Items from a dataset:

*** Block opens ***

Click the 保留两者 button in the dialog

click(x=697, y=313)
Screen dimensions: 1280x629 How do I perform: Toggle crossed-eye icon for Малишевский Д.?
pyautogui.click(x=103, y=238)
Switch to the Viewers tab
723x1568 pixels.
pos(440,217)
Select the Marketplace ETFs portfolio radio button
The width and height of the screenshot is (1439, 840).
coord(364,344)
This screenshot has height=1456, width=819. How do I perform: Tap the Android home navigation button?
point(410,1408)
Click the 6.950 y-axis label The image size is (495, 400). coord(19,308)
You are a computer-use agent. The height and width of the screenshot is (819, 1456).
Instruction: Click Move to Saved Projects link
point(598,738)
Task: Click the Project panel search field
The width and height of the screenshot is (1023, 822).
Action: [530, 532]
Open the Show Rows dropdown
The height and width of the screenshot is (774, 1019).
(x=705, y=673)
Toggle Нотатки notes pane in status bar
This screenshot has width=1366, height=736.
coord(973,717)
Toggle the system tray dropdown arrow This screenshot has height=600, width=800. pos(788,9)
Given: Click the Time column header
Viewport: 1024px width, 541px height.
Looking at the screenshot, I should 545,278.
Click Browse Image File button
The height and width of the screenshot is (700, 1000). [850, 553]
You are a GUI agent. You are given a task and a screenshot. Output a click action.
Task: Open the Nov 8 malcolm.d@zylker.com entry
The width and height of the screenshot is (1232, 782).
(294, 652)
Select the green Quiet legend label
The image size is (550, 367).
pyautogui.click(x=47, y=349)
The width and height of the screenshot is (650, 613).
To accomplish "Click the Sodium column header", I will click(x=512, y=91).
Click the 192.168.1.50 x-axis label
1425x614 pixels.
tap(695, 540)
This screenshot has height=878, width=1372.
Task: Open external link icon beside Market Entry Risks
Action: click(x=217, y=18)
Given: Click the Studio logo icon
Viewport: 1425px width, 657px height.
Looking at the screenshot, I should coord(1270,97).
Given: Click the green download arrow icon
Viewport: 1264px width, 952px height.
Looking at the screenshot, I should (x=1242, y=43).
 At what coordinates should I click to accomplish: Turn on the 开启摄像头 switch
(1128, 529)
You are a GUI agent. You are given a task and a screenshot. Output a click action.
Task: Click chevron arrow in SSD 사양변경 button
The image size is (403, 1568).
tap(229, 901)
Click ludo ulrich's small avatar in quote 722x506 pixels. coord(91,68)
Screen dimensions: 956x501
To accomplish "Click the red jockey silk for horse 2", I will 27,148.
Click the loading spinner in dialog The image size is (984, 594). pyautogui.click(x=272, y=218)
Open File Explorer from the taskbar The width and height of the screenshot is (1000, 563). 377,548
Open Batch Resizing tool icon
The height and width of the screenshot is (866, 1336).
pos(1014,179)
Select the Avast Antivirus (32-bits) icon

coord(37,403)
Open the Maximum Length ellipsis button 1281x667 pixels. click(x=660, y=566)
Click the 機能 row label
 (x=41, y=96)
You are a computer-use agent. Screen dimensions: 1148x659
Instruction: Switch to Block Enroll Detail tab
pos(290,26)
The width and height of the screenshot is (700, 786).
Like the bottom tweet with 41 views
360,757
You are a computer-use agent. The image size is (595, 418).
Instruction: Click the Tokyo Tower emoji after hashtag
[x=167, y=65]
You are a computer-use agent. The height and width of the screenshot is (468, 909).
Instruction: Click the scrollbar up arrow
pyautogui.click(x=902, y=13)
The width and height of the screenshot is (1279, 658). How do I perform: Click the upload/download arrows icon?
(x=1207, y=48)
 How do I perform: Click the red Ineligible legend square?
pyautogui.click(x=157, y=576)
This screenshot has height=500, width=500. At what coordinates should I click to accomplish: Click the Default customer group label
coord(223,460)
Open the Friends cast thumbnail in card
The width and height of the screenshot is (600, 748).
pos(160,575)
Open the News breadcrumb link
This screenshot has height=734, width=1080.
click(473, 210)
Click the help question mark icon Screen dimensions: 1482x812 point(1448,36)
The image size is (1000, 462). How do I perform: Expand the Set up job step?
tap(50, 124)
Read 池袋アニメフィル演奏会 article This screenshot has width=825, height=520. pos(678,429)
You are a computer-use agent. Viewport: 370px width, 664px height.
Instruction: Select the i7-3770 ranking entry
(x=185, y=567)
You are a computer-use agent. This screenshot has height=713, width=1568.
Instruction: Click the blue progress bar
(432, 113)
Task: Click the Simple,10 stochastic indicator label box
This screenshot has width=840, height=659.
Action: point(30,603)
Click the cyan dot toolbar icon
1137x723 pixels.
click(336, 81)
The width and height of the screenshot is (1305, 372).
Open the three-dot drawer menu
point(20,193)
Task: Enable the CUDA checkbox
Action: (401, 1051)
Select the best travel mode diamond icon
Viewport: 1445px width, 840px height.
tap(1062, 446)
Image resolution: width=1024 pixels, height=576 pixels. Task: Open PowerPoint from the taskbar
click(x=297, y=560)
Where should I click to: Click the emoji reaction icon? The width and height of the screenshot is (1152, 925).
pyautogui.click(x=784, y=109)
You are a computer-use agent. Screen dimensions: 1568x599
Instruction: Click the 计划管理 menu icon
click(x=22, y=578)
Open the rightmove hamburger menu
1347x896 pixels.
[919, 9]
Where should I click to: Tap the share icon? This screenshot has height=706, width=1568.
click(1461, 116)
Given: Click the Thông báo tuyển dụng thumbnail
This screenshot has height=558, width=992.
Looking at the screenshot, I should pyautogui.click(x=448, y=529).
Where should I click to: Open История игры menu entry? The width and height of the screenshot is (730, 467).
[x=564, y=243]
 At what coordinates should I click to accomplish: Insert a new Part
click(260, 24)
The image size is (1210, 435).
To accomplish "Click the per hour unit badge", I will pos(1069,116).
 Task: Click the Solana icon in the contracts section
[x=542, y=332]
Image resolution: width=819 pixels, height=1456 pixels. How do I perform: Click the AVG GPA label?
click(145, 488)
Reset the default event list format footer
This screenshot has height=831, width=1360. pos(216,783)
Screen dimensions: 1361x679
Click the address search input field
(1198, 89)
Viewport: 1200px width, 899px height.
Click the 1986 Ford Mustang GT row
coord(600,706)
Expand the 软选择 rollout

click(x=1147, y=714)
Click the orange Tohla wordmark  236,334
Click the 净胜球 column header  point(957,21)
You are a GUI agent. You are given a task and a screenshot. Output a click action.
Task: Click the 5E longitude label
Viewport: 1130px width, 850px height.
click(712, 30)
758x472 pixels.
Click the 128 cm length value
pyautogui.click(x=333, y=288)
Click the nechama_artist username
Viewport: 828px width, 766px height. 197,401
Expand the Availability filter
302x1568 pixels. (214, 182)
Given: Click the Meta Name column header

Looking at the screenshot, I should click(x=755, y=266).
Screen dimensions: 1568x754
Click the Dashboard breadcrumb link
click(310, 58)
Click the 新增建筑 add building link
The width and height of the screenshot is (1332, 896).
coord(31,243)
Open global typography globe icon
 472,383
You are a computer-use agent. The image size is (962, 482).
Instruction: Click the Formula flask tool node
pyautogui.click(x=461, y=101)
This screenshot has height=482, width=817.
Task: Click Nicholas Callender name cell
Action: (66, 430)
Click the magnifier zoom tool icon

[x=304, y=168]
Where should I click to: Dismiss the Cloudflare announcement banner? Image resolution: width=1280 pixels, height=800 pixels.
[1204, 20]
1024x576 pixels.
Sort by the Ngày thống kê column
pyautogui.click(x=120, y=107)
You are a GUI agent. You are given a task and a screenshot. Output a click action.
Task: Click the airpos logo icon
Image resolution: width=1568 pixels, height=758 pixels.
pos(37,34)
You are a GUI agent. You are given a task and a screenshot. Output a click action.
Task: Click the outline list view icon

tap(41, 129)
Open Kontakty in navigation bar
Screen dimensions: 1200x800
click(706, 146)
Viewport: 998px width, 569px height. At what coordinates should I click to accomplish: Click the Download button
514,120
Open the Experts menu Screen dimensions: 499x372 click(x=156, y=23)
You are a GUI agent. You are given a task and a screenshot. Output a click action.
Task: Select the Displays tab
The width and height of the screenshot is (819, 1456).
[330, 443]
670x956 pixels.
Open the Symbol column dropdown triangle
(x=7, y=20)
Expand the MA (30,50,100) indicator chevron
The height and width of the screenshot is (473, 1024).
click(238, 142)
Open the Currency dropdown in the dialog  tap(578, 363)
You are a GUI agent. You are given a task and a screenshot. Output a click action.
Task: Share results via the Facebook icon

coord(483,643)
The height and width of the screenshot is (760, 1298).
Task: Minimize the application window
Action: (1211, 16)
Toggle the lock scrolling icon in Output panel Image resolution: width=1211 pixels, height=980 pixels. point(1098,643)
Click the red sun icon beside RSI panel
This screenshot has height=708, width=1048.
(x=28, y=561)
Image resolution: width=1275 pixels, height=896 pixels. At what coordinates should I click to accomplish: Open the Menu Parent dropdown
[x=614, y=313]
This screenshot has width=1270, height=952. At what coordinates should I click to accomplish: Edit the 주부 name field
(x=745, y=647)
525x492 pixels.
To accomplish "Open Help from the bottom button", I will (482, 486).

*** Block closes ***

● **Problem details**
Output the line containing "This screenshot has width=1270, height=952." and all lines after it to the end of the records, exactly as given.

● **Problem solution**
This screenshot has width=1270, height=952. At what coordinates should I click to accomplish: Edit the 주부 name field
(x=745, y=647)
525x492 pixels.
To accomplish "Open Help from the bottom button", I will (482, 486).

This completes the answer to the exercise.